Tant d’intolérance et d’exclusivisme avait pour effet de rendre plus vives, plus passionnées, les revendications et les exigences de la libre pensée. L’Eglise, manquant de respect pour ses adversaires, n’était plus à son tour respectée par eux. La liberté de la presse et la liberté de réunion, rétablies enfin — à moitié — par les lois de mai 1868, donnèrent lieu à un débordement de passion irréligieuse que le gouvernement s’efforça Vainement de contenir. Et naturellement plus l’Eglise se sentit menacée, plus elle crut devoir opposer à ses adversaires de hauteur et d’intransigeance.

 

V. — A Rome, on s’attachait de plus en plus étroitement au Syllabus. On en voulait faire la colonne du temple, et l’intention du pape était depuis longtemps de le faire ériger en dogme par un concile général ; mais ce n’était pas seulement pour se donner cette satisfaction qu’il avait résolu de convoquer le concile. Ce qu’il rêvait surtout, c’était de transformer en loi positive cette prétention à l’infaillibilité personnelle que tant de papes avant lui avaient vainement soutenue, que le concile de Constance avait condamnée, que le concile de Trente n’avait pas osé sanctionner, que des évêques comme Bossuet avaient toujours repoussée, que des prélats comme Darboy repoussaient encore. Le moment lui paraissait propice pour faire reconnaître comme absolue cette monarchie pontificale que limitait encore quelque peu — du moins en principe — l’autorité de l’épiscopat. Depuis la fin du XVIIIe siècle, les pertes éprouvées par l’Eglise et les périls qu’elle avait courus avaient eu pour effet de resserrer les liens qui l’attachaient à son chef. Les épreuves subies en dernier lieu par Pie IX lui-même les avaient encore fortifiés et, devant les progrès de la révolution, de nouveau menaçants, l’instinct de la conservation avertissait les évêques que la concentration des pouvoirs, l’unité, en un mot la dictature, était pour l’Eglise une instante nécessité. Pie IX savait du reste ce qu’il pouvait attendre de la docilité d’un concile. Il avait de son chef, sans consulter l’Eglise, ce qu’aucun pape n’avait osé faire, décrété un dogme nouveau, celui de l’Immaculée Conception, et le monde catholique s’était soumis. Depuis, il avait, en toute occasion, affirmé son infaillibilité pontificale, comme si elle n’eût jamais été contestée, et l’immense majorité du clergé n’avait pas protesté. Quatre-cent-cinquante prélats l’avaient implicitement reconnue à ses pieds en 1867. Les jésuites, qui la prêchaient dans tout l’univers depuis trois siècles, venaient de fonder en sa faveur une ligue de propagande qui déjà se répandait comme une traînée de poudre en Italie, en France, dans toute l’Europe, et dont le rapide succès était du plus favorable augure. Pie IX ne crut donc plus devoir hésiter, elle 29 juin 1868 parut enfin la bulle d’indiction qui pour la première fois depuis 1563 convoquait le concile œcuménique et en fixait l’ouverture au 8 décembre de l’année suivante.

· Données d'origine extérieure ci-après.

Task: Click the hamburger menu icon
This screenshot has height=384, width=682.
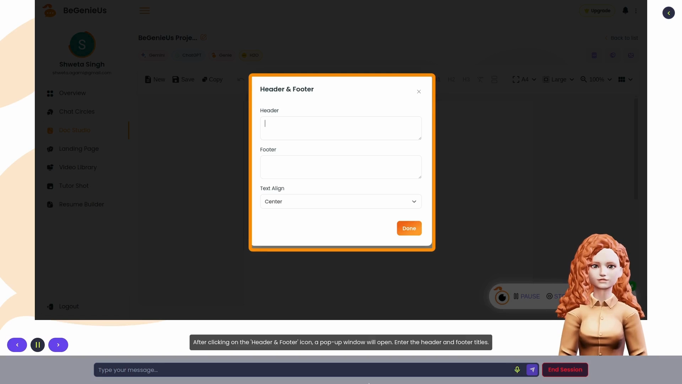Action: [144, 11]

Cette bulle et celles qui la complétèrent n’indiquaient pas avec une précision rigoureuse le but que le pape voulait atteindre. Dans cette phraséologie vague, délayée et sentimentale dont la cour de Rome est coutumière, il y était dit que l’assemblée aurait pour tâche de confirmer la foi, de fortifier la discipline de l’Eglise. Il lui faudrait aussi redresser les erreurs qui bouleversent la société civile... préserver les peuples contre les livres impies, les journaux pernicieux, les maîtres d’iniquité et d’erreur auxquels est confiée la malheureuse jeunesse dont l’éducation est soustraite au clergé... assurer le progrès et la solidité des sciences humaines... etc.

Pour qui savait lire, pour qui connaissait l’esprit du Vatican et les vues personnelles de Pie IX, ce programme élastique et vague tendait à soumettre directement l’Eglise à l’autocratie du pape et à ramener indirectement la société civile sous l’autorité de l’Eglise.

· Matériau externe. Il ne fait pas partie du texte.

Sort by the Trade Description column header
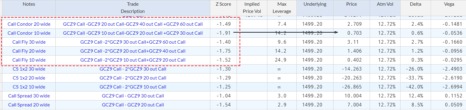The height and width of the screenshot is (110, 466). [133, 8]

Deux faits fort graves eussent d’ailleurs suffi pour prouver à l’avance que le pape entendait à la fois imposer sa volonté au concile et ne tenir aucun compte des puissances séculières, de leurs convenances, de leurs intérêts ni de leurs droits. Le premier, c’est qu’au lieu de laisser au concile, suivant l’ancien usage, le soin de dresser son ordre du jour et de préparer librement les projets de décrets sur lesquels il aurait à délibérer, il chargea exclusivement de cette tâche plusieurs congrégations dont il désigna lui-même tous les membres, cardinaux et théologiens dévoués sans réserve à sa politique, et que ces commissions commencèrent aussitôt leur travail sous sa direction dans le plus grand secret. Le second, c’est que les gouvernements catholiques, dont les ambassadeurs avaient — jusqu’alors régulièrement siégé dans les conciles œcuméniques, ne furent pas cette fois invités à se faire représenter. Interrogée sur cette grave dérogation aux anciens usages, la cour de Rome répondait mollement que, si ces ambassadeurs se présentaient, elle ne leur fermerait pas la porte. Mais le pape ne dissimulait pas qu’à son sens il valait mieux qu’il n’en vînt pas ; et de fait c’était préférable, car Pie IX ne les eût admis que comme de simples témoins, et ils eussent joué dans l’assemblée un rôle parfaitement ridicule.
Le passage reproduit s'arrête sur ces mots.